In this biweekly column, longtime executive pastor and XPastor.org founder David Fletcher takes on readers’ questions about finances, staffing, communications, and more. Submit your questions using the subject line “Hey, Fletch” to firstname.lastname@example.org.
To make things easy to understand, let’s assume you give a new pastor $10,000 for moving expenses. Your number might not be that high, but it is an easy number to illustrate.
Before the new rules, the pastor would give adequate receipts to document the expenses. All $10,000 would be tax-free to the employee. There would be no tax reporting by the church because it is an expense. Voilà, you are done.

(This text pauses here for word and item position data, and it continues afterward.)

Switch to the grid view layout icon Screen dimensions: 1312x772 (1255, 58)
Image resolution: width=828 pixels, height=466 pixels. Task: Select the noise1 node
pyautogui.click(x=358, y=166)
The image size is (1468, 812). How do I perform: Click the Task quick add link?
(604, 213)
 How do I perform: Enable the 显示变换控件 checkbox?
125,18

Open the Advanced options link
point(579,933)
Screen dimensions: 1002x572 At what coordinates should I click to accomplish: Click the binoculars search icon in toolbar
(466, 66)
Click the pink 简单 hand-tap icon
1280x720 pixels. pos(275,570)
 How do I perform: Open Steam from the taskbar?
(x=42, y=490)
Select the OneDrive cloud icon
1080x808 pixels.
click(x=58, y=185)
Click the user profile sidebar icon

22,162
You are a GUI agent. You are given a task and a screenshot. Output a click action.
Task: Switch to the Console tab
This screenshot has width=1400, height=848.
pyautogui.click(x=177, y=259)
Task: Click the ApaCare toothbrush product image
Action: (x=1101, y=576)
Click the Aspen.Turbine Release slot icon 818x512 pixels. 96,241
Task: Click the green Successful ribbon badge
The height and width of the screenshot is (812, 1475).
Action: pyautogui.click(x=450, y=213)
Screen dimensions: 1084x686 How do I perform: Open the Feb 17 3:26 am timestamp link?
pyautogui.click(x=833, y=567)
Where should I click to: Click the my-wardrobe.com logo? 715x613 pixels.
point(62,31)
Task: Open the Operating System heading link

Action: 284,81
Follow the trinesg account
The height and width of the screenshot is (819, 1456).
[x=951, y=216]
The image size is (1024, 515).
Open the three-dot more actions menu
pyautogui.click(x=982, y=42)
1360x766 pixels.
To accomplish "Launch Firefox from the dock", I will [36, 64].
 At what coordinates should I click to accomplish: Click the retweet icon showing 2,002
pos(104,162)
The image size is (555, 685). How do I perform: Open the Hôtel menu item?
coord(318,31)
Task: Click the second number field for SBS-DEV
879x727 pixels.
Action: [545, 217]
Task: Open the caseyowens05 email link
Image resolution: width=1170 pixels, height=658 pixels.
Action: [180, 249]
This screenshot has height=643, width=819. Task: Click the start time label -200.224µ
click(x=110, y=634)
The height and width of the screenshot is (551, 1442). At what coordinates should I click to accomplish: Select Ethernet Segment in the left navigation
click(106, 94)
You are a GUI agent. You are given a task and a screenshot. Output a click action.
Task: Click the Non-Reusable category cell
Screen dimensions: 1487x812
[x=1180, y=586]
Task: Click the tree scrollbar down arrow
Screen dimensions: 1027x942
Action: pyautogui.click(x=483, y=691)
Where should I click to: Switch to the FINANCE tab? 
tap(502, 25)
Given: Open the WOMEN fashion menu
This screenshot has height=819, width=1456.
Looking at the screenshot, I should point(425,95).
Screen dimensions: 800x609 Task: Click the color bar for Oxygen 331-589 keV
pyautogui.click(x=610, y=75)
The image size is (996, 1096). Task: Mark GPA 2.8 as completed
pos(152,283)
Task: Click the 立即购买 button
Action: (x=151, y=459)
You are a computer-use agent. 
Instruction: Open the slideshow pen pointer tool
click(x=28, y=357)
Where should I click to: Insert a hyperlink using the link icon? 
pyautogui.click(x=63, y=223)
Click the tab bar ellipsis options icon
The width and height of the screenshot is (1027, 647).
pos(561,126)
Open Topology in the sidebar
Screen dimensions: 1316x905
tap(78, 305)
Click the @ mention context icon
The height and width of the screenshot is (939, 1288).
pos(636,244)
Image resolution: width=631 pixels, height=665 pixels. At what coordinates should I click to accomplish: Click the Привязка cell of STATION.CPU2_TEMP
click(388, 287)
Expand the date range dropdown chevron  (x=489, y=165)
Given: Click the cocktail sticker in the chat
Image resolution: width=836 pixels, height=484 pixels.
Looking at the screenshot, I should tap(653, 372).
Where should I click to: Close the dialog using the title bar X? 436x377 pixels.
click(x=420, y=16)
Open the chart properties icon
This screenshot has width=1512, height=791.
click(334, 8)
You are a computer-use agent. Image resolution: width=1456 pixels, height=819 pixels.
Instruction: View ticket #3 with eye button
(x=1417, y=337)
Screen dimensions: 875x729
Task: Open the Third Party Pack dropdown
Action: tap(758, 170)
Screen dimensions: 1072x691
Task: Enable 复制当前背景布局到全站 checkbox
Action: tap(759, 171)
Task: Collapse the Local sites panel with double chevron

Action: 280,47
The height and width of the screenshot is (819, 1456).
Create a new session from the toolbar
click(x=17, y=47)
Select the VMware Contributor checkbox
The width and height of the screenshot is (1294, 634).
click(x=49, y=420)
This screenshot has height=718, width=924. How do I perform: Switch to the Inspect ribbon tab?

The rules changed. The entire $10,000 is now taxable income. Essentially, the moving expenses become a bonus to the employee. As a bonus, the church is not required to have receipts from the pastor. However, as a way to justify the size of the bonus, the church may want receipts (and may require receipts if the policy is they will reimburse up to $10,000).
On that $10,000 for moving expenses, the church cannot pay the 7.65% employer’s portion of FICA (Federal Insurance Contributions Act). Pastors are under SECA (Self Employment Contributions Act). You cannot remit the 7.65% portion of the employee’s FICA—again, because they are under SECA. Pastors may ask their church to withhold funds from their paychecks and remit them to the government. The pastor pays into SECA 15.3% of the $10,000, which would be $1,530. Plus the pastor is required to pay local, state and federal income tax.